09 - virtual inheritance

A class can have multiple parent classes. Sometimes this can lead to inheriting from the same parent type multiple times.

The diamond problem

The diamond problem occurs when the same parent class appears multiple times in the hierarchy.

class animal { /* functionality common for all animals... */ };

class mammal: public animal { /* functionality common for all mammals... */ };
class flying: public animal { /* functionality common for all flying creatures... */ };

// bat indirectly inherits animal twice
class bat: public mammal, public flying { /* ... */ };

The problem is named diamond because the hierarchy graph looks like a diamond:

    animal
    /    \
   /      \
mammal   flying
   \      /
    \    /
     bat

Logically (considering graph theory behind inheritance) there is no problem for such relation but for programming, the essence lies in problems that arise when deciding how such code should work.

Problem 1: multiple overrides at the same level

If A has a virtual function that is overriden in B and C, and D does not override it - which implementation should be used? So far "down-most overrider" won, but now there are 2 overriders at the same level in the hierarchy.

Problem 2: duplication of base type state

If B contains state (data members) inherited from A and C also contains state inherited from A, should the D class contain 2 copies of A state?

Having 2 copies of A state seems a natural consequence of the fact that inheritance accumulates (sums up) the state from all classes involved. But in practice, we don't want Ds to have duplicates of their base-level information (bat with 2 animal states makes no sense).

If there should be only one copy of A state within D, how and where it should be stored? So far inheritance simply extended object representation in memory by appending any additional data. But if data of A needs to appear only once, object representation of D can not be made of B and C sticked together.

Problem 1 is solved in many languages by a simple requirement that if multiple overriders are present at the same level, the current class must override the function.

Problem 2 is "solved" in many languages by simply forbidding multiple implementation inheritance. In such case, besides vptr, all data members come from 1 line of inheritance which means no problems with object representation in memory - any derived class just appends its data.

Now, in C++; C++ obviously being C++, would not go for a simple solution like forbidding a feature just because it can be misused or because its implementation is complex. Many C++ features already can be misused/abused in a variety of ways (it's nothing new) and the language already deals with complex memory-level stuff like padding, size and alignment. So it's not strictly about complexity - it's more about pragmatism. Would the feature even have any practical value?

The answer is: yes, it would. And interestingly, there are actually 2 solutions.

Multiple inheritance

By default, inheritance uses a simple "accumulation mechanism" which means that each derived class is simply a sum of all of its members and members of its parent classes.
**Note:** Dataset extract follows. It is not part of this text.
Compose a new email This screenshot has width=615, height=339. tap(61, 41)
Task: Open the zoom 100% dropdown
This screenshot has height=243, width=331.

Surprisingly, there are no overriding requirements on D:

If D overrides a function from A, the situation is clear as D is clearly the down-most overrider.
If D does not override the function and leaves 2 overrides from B and C on equal hierarchy level:
- The function can not be called on the object through a reference/pointer to D (ambiguous call).
- The function can be called on the object through a reference/pointer to a different type in the hierarchy.

Weird, isn't it? The function can not be called in the context of D but can be when some parent type is used?

Aren't these rules just inconsistent? Why bases but not derived?
Isn't the restriction easily bypassed by casting a pointer/reference upwards?
What actually happens when the function is called through some base type? There are still 2 overriders at the same level.

Seems like nonsense, right? Here is the thing: there will be 2 subobjects of type A within D. This means that the graph which looks this way:

  A
 / \
B   C
 \ /
  D

actually works like this:

A   A
|   |
B   C
 \ /
  D

Multiple, different references/pointers to A are possible. Yes, you can obtain 2 different A objects from an object of type D.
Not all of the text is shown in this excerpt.